### SUPPLIED DATA

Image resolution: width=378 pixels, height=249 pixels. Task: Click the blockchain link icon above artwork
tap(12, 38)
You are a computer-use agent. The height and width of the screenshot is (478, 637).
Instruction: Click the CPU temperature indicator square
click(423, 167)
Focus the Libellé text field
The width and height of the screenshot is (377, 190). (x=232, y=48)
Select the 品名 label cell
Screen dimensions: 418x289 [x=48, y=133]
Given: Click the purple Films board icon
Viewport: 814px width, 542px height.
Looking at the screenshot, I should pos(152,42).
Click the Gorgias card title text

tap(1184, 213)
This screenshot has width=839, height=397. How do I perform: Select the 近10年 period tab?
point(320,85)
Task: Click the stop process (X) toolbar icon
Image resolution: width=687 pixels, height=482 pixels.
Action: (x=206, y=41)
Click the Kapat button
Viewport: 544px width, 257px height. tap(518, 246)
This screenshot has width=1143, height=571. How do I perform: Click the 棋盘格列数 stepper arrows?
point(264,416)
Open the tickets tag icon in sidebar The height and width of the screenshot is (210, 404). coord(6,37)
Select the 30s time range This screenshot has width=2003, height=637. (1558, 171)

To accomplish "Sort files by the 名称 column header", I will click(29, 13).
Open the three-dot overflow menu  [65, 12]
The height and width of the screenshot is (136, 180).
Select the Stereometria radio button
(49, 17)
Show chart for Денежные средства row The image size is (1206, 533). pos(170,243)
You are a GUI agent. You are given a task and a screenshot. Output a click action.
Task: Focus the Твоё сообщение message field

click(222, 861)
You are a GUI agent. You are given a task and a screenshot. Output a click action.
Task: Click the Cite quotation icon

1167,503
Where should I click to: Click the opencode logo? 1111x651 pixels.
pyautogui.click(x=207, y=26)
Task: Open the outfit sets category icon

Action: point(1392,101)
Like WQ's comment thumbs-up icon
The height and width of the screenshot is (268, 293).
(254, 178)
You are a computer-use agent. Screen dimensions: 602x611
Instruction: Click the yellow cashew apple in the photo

######

▶ [EXERCISE GOAL] Return the data above in full. Keep every line exactly as it is.

▶ [OUTPUT FOR THIS EXERCISE]
Image resolution: width=378 pixels, height=249 pixels. Task: Click the blockchain link icon above artwork
tap(12, 38)
You are a computer-use agent. The height and width of the screenshot is (478, 637).
Instruction: Click the CPU temperature indicator square
click(423, 167)
Focus the Libellé text field
The width and height of the screenshot is (377, 190). (x=232, y=48)
Select the 品名 label cell
Screen dimensions: 418x289 [x=48, y=133]
Given: Click the purple Films board icon
Viewport: 814px width, 542px height.
Looking at the screenshot, I should pos(152,42).
Click the Gorgias card title text

tap(1184, 213)
This screenshot has width=839, height=397. How do I perform: Select the 近10年 period tab?
point(320,85)
Task: Click the stop process (X) toolbar icon
Image resolution: width=687 pixels, height=482 pixels.
Action: (x=206, y=41)
Click the Kapat button
Viewport: 544px width, 257px height. tap(518, 246)
This screenshot has width=1143, height=571. How do I perform: Click the 棋盘格列数 stepper arrows?
point(264,416)
Open the tickets tag icon in sidebar The height and width of the screenshot is (210, 404). coord(6,37)
Select the 30s time range This screenshot has width=2003, height=637. (1558, 171)

To accomplish "Sort files by the 名称 column header", I will click(29, 13).
Open the three-dot overflow menu  [65, 12]
The height and width of the screenshot is (136, 180).
Select the Stereometria radio button
(49, 17)
Show chart for Денежные средства row The image size is (1206, 533). pos(170,243)
You are a GUI agent. You are given a task and a screenshot. Output a click action.
Task: Focus the Твоё сообщение message field

click(222, 861)
You are a GUI agent. You are given a task and a screenshot. Output a click action.
Task: Click the Cite quotation icon

1167,503
Where should I click to: Click the opencode logo? 1111x651 pixels.
pyautogui.click(x=207, y=26)
Task: Open the outfit sets category icon

Action: point(1392,101)
Like WQ's comment thumbs-up icon
The height and width of the screenshot is (268, 293).
(254, 178)
You are a computer-use agent. Screen dimensions: 602x611
Instruction: Click the yellow cashew apple in the photo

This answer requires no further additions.